CPNs, which stands for credit privacy numbers, credit profile numbers, or consumer protection numbers, have exploded in popularity in the credit repair industry, but they can have a dark side. Use of these numbers, marketed as a replacement for consumers’ social security numbers (SSNs), can land users in federal prison on felony charges. Tradeline Supply Company, LLC has compiled the most comprehensive guide to CPNs to date in an effort to alert the consumers to the dangers of CPNs and protect them from being taken advantage of by dishonest companies.
Read Tradeline Supply Company, LLC’s detailed guide to CPNs for an in-depth analysis of this phenomenon.
“Tradeline Supply Company, LLC feels a responsibility to educate consumers on the pitfalls that exist in the credit repair industry,” said Darren Iba, Operations Manager. “Having the power to protect people through education, we strive to be a force against fraud and feel compelled to get this information out to as many people as possible before they make mistakes that can alter their lives forever.”
As Iba noted, there is no legitimate way to obtain a CPN because they are not issued or recognized by any government agency. The Federal Trade Commission and the Social Security Administration have both confirmed that CPNs are illegal and that using them in place of a real SSN is fraud.
Right now, Ibasaid, the only way to get a CPN is to purchase a stolen or fake SSN on the black market. Often, so-called CPNs are actually SSNs stolen from children, the elderly, homeless people, deceased people, or those who are incarcerated. The rest are new, fake SSNs that have not yet been issued by the government. These are generated by algorithms and checked against databases to see which numbers can pass as SSNs.
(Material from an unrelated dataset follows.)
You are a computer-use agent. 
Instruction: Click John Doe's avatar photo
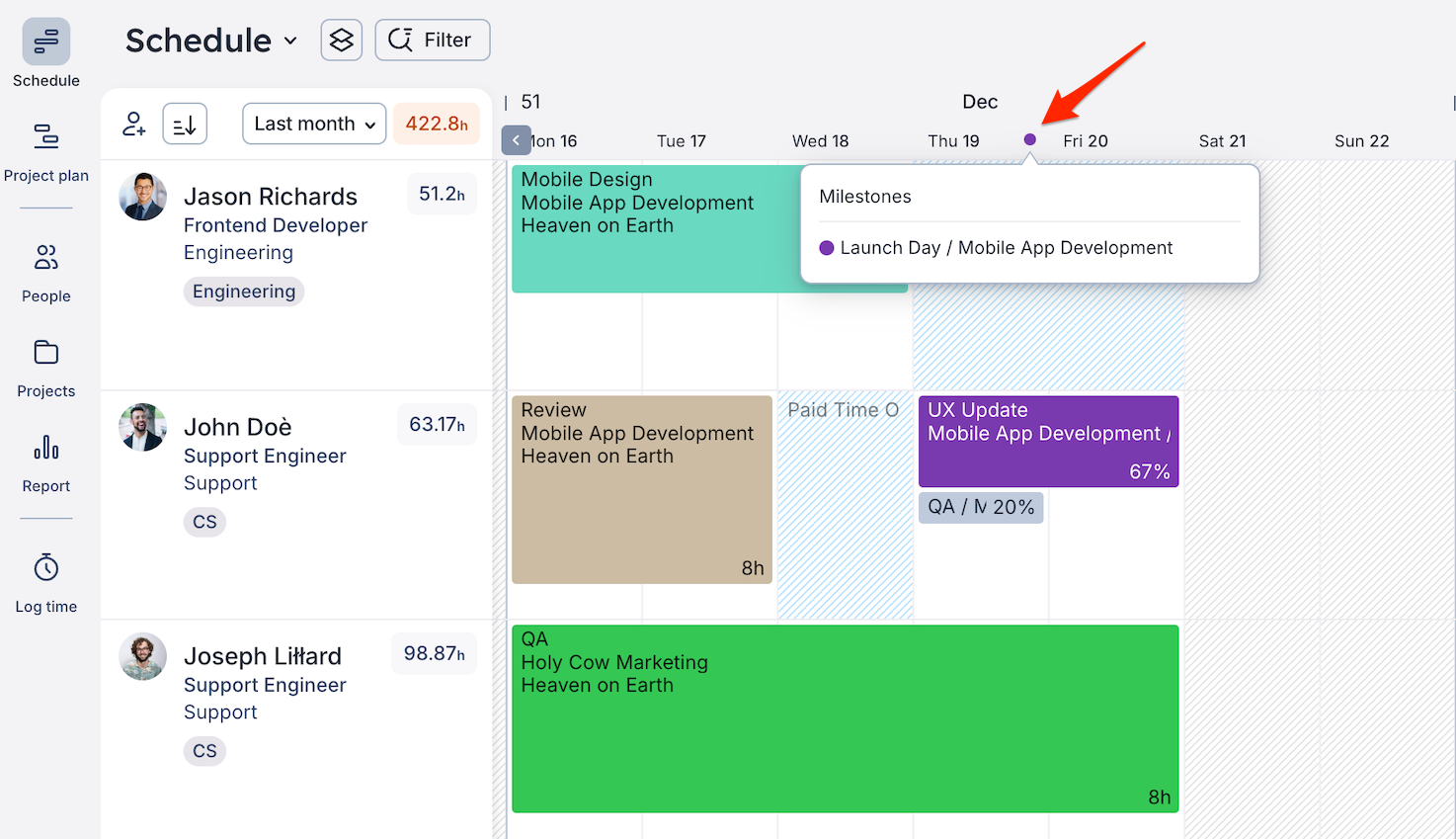click(143, 427)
CPNs are often used to commit a new and increasingly common form of fraud called synthetic identity fraud, which is the practice of creating fake personas through a combination of real and fictitious data. This phony identity is then used to open credit accounts and make thousands of dollars in fraudulent purchases. Since the accounts are not linked to real individuals, it is difficult to track down the perpetrators and collect the debts. This type of fraud is estimated to cause billions of dollars in losses each year, with untold damage to the victims whose identities are compromised.